• [EXERCISE AIM] Everything from the line holding "The height and width of the screenshot is (483, 483)." through the last line of the records should be repeated word for word, and pictures should be omitted.

• [EXERCISE MATERIAL]
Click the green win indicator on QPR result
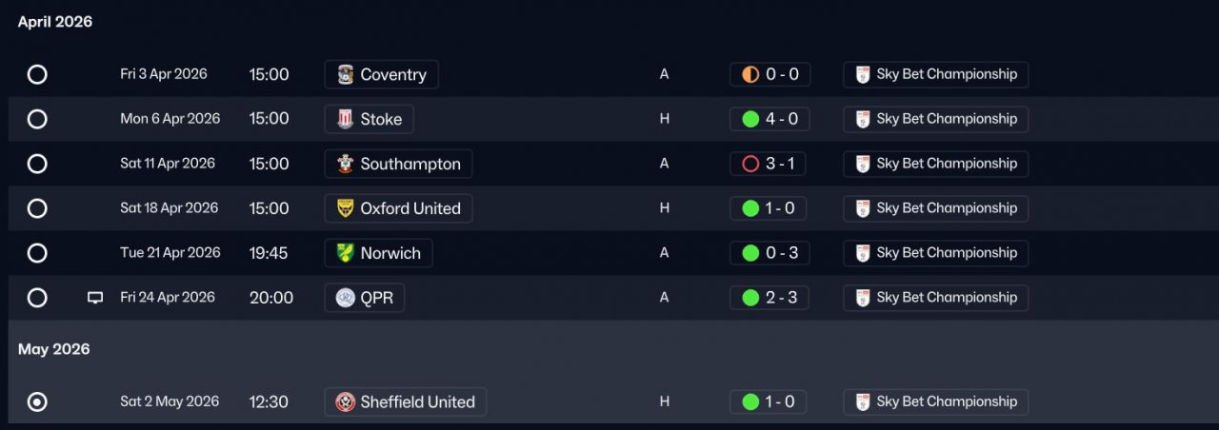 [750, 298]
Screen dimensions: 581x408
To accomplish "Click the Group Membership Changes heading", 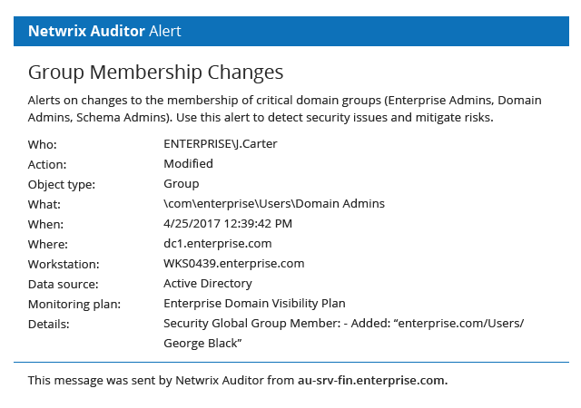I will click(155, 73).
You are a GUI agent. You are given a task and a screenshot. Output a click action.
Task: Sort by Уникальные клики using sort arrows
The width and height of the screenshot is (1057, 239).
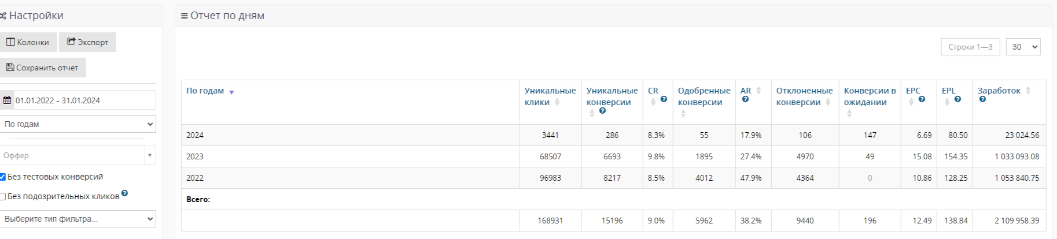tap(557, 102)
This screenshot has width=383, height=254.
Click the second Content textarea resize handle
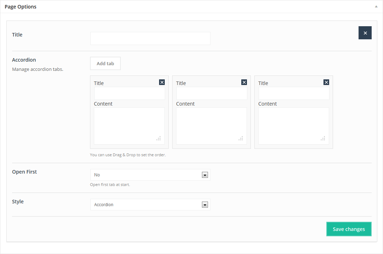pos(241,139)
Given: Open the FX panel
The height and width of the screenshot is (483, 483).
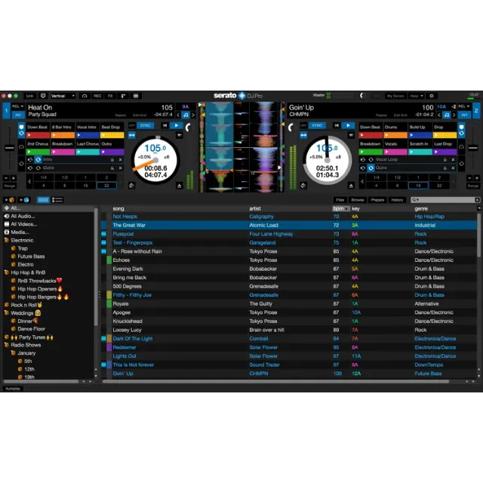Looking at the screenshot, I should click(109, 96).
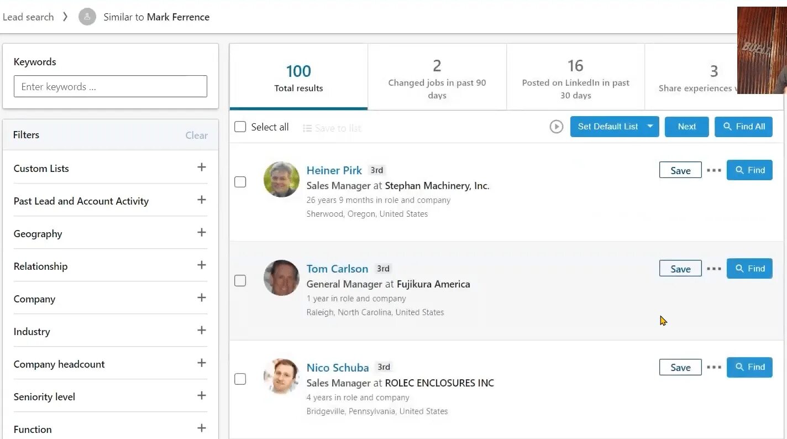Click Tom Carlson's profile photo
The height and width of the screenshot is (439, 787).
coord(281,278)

• [YOUR RESPONSE]
The height and width of the screenshot is (483, 483).
Looking at the screenshot, I should click(109, 96).
Click Tom Carlson's profile photo
The height and width of the screenshot is (439, 787).
coord(281,278)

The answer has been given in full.